Interference-free and high precision biosensor based on surface enhanced Raman spectroscopy integrated with surface molecularly imprinted polymer technology for tumor biomarker detection in human blood.

The reliable quantitative analysis of tumor biomarkers in circulating blood is crucial for cancer early screening, therapy monitoring and prognostic prediction. Herein, a novel biosensor combing surface-enhanced Raman spectroscopy (SERS) and surface molecularly imprinted polymer (SMIP) technology was developed for quantitative detection of carcinoembryonic antigen (CEA) that is closely related to several common cancers. Owing to the use of SMIP, recognition sites with high affinity to the target of interest can be well imprinted on the surface of SERS substrate, leading to a more stable and specific capture ability.
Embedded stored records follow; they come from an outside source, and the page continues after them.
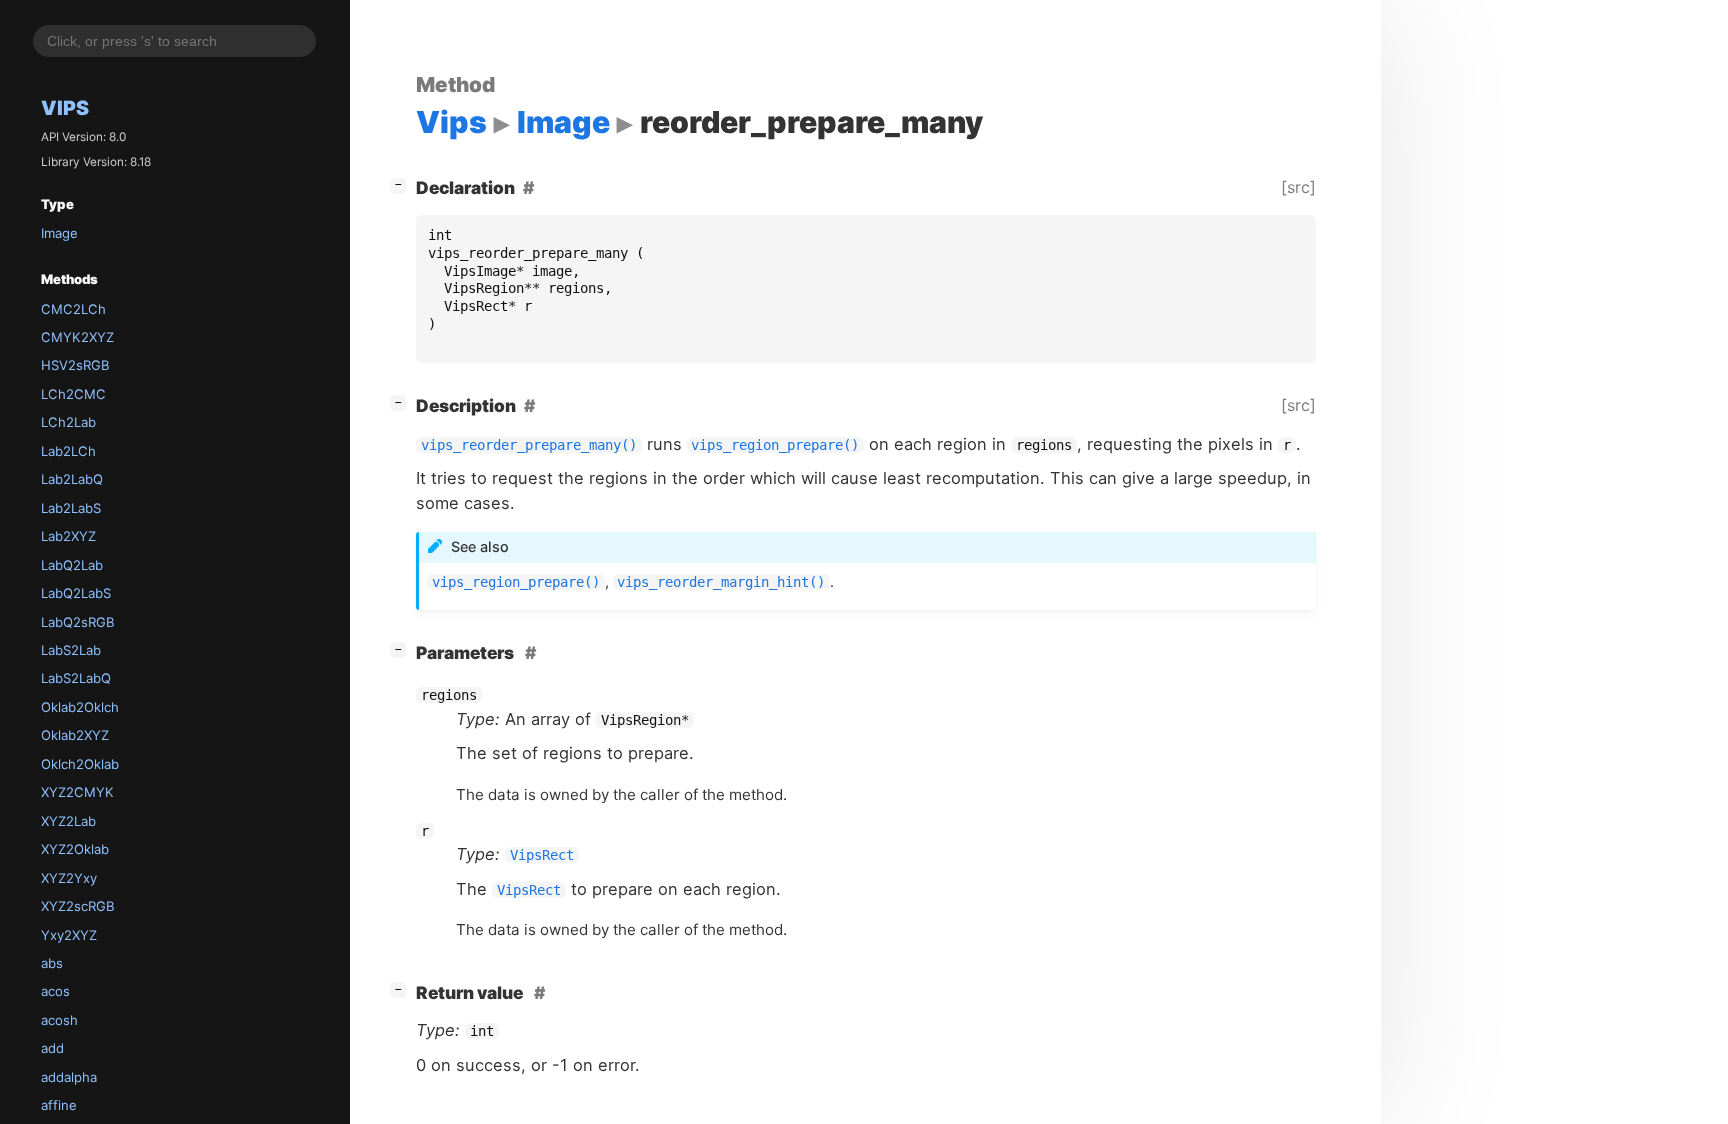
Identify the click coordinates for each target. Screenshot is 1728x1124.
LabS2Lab (71, 650)
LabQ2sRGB (78, 622)
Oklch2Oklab (80, 764)
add (52, 1048)
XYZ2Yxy (69, 878)
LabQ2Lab (72, 565)
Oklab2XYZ (75, 735)
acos (55, 991)
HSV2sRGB (75, 366)
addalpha (69, 1077)
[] (402, 184)
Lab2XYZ (68, 536)
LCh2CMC (73, 394)
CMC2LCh (73, 309)
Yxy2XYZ (69, 935)
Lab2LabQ (72, 479)
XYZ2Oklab (75, 849)
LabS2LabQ (76, 678)
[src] (1298, 187)
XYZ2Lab (68, 821)
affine (59, 1105)
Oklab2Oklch (80, 707)
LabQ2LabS (76, 593)
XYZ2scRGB (78, 906)
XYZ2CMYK (77, 792)
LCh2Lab (68, 422)
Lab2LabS (71, 508)
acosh (59, 1020)
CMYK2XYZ (77, 337)
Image (59, 233)
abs (52, 963)
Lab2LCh (68, 451)
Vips (65, 108)
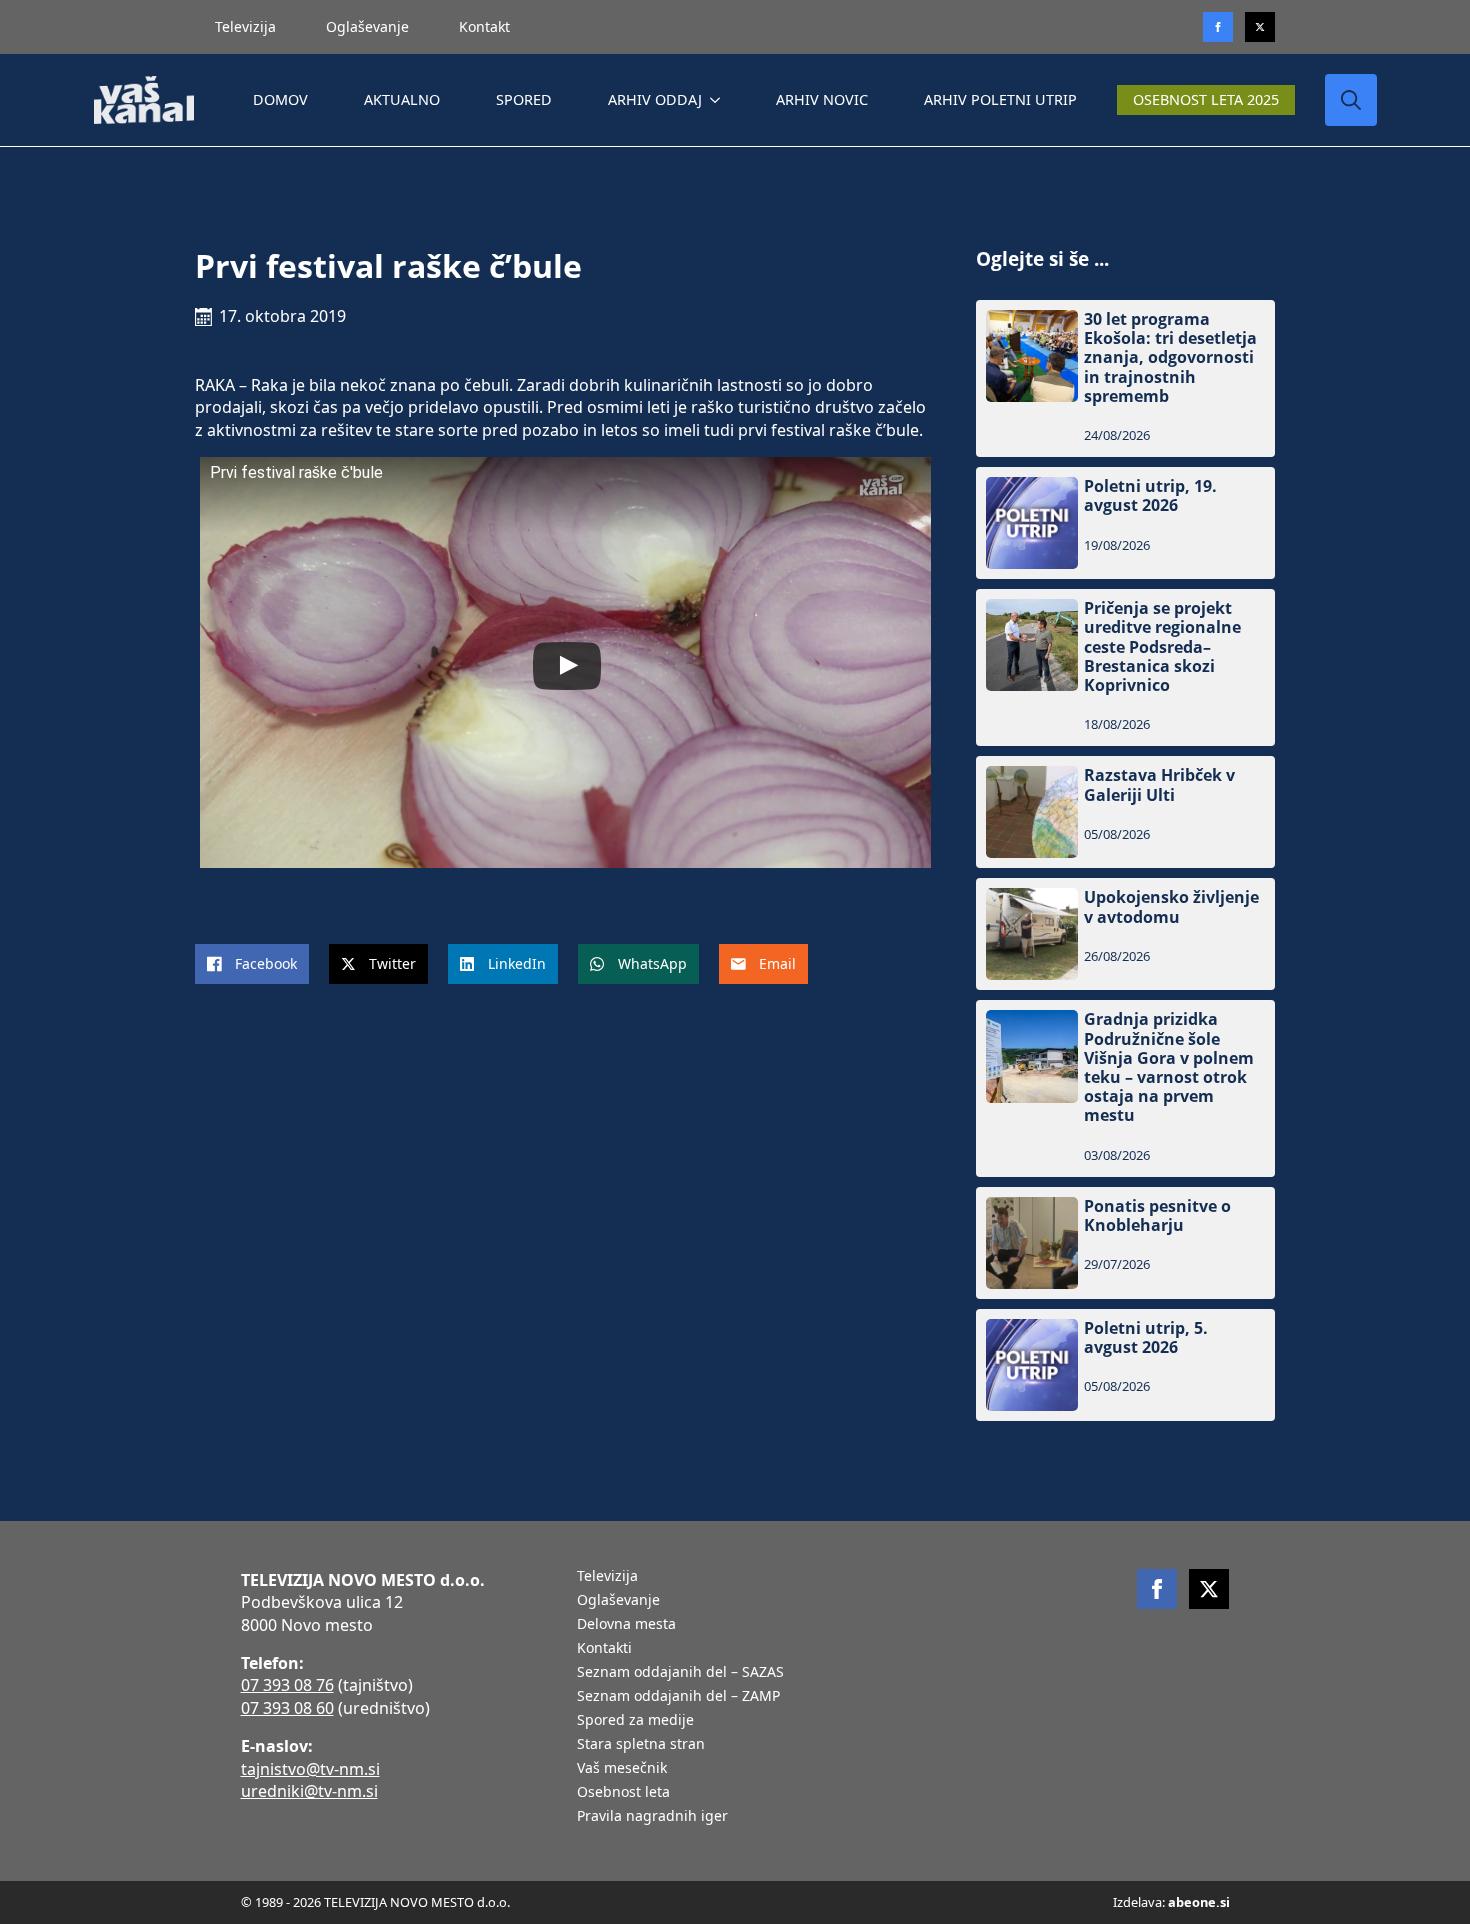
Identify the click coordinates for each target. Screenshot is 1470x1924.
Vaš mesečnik (622, 1769)
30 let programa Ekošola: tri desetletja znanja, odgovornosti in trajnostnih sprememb (1170, 358)
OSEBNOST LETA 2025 (1206, 99)
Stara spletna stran (641, 1745)
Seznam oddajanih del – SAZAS (680, 1673)
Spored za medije (635, 1721)
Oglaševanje (367, 26)
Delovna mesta (626, 1625)
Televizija (245, 26)
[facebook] (1157, 1589)
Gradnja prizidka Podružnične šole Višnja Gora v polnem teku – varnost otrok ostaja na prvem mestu (1169, 1067)
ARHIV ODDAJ (655, 99)
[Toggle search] (1351, 100)
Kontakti (604, 1649)
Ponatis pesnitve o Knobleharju (1157, 1216)
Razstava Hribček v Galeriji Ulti (1159, 785)
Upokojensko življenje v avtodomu (1171, 907)
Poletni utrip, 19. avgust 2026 (1150, 496)
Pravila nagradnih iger (652, 1817)
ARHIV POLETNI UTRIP (1000, 99)
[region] (260, 1767)
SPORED (524, 99)
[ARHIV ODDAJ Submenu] (719, 100)
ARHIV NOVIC (822, 99)
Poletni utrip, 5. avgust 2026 (1146, 1338)
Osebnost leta (623, 1793)
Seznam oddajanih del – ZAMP (678, 1697)
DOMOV (280, 99)
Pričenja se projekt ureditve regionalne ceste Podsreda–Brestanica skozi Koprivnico (1162, 647)
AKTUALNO (402, 99)
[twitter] (1260, 27)
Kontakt (484, 26)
In addition, two layers of core-shell nanoparticles were integrated to this SERS substrate to form highly efficient electromagnetic enhancement for SERS measurement via the generation of lots of "hot spot". Besides, a unique Raman reporter (CC) with silent Raman signals at 2024 cm-1 was capsulated in the nanoparticles to avoid the optical noises originating from endogenous molecules at fingerprint region (300-1800 cm-1). Meanwhile, we employed an internal standard molecular (CN) to real time correct the fluctuating signals of Raman reporter when performing the quantitative analysis. Due to these features, a limit of detection (LOD) of 0.064 pg mL-1 with the detection range of 0.1 pg mL-1 - 10 μg mL-1 can be achieved by this assay. Excitingly, this technology even showed wonderful performances for CEA detection in real blood from cancer patients, demonstrating great potential for biomarker-based cancer screening.